OK, now please get up again and try Doubles in your dance pose (#1 through #5, above): or start out walking again - you are walking the same speed as before - but now you have a faster cymbal pattern! Each step gets its own “H h”.
(Side note: are you way ahead of this already? Good for you. But if you are new or having trouble “getting your cymbals on” then don’t skip this - it’s basic programming for your new cymbal-playing brain cells.)
Practise your Doubles as you did Singles:
- walking in a circle (same speed, right?)

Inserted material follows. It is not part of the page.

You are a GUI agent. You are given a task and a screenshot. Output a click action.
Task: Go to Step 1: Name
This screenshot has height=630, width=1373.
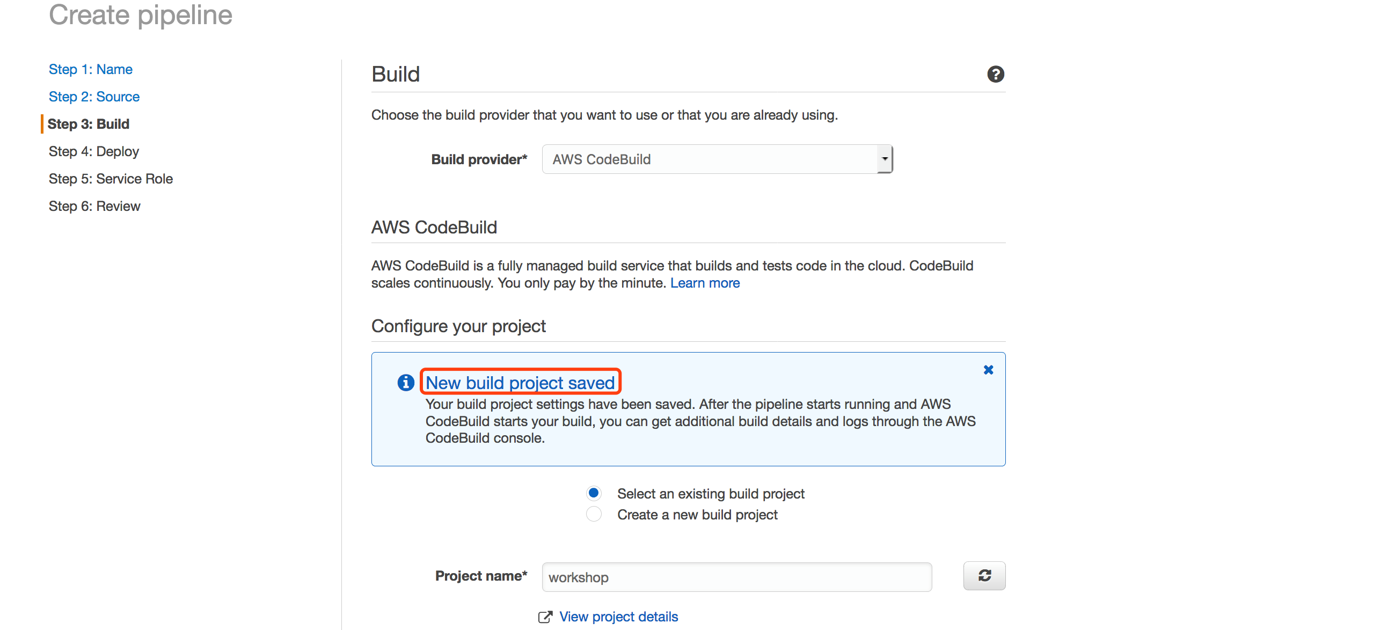click(x=90, y=69)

- walking in a line going forward and backward
- starting and stopping
- extra points: keep walking in your line of dance, and alternate your two cymbal patterns: 4 steps Singles, 4 steps Doubles. That’s awesome!
Drum roll please.... because now YOU are going to do “Rolls”! Good Rolls are the secret to good cymbal playing...and also where the messiest messes happen if you don’t practise!
So what you just did with Singles and Doubles, you are going to do with Rolls.
Rolls are 4 strokes per beat, or 16 strokes per 4-beat measure:
HhHhHhHhHhHhHhHh (the bold shows where the beat is - it always falls on the DOMINANT Hand)
Go through all steps #1 - 5 as you did with the other patterns; and you can count it like this:
1 a and a 2 a and a 3 a and a 4 a and a 1 a and a 2 a and a 3 a and a - etc. etc. etc.!
Yes, each step gets 4 cymbal strokes, and the dominant hand is always the first one on each step. Remember, you are stepping on ONLY the numbers.
When you are comfortable playing all 3 patterns while walking (Singles, Doubles, and Rolls), substitute Hip Sways in place for steps.... remember to also alternate your patterns as well. What fun you are going to have! Will that keep you busy til I get back from vacation?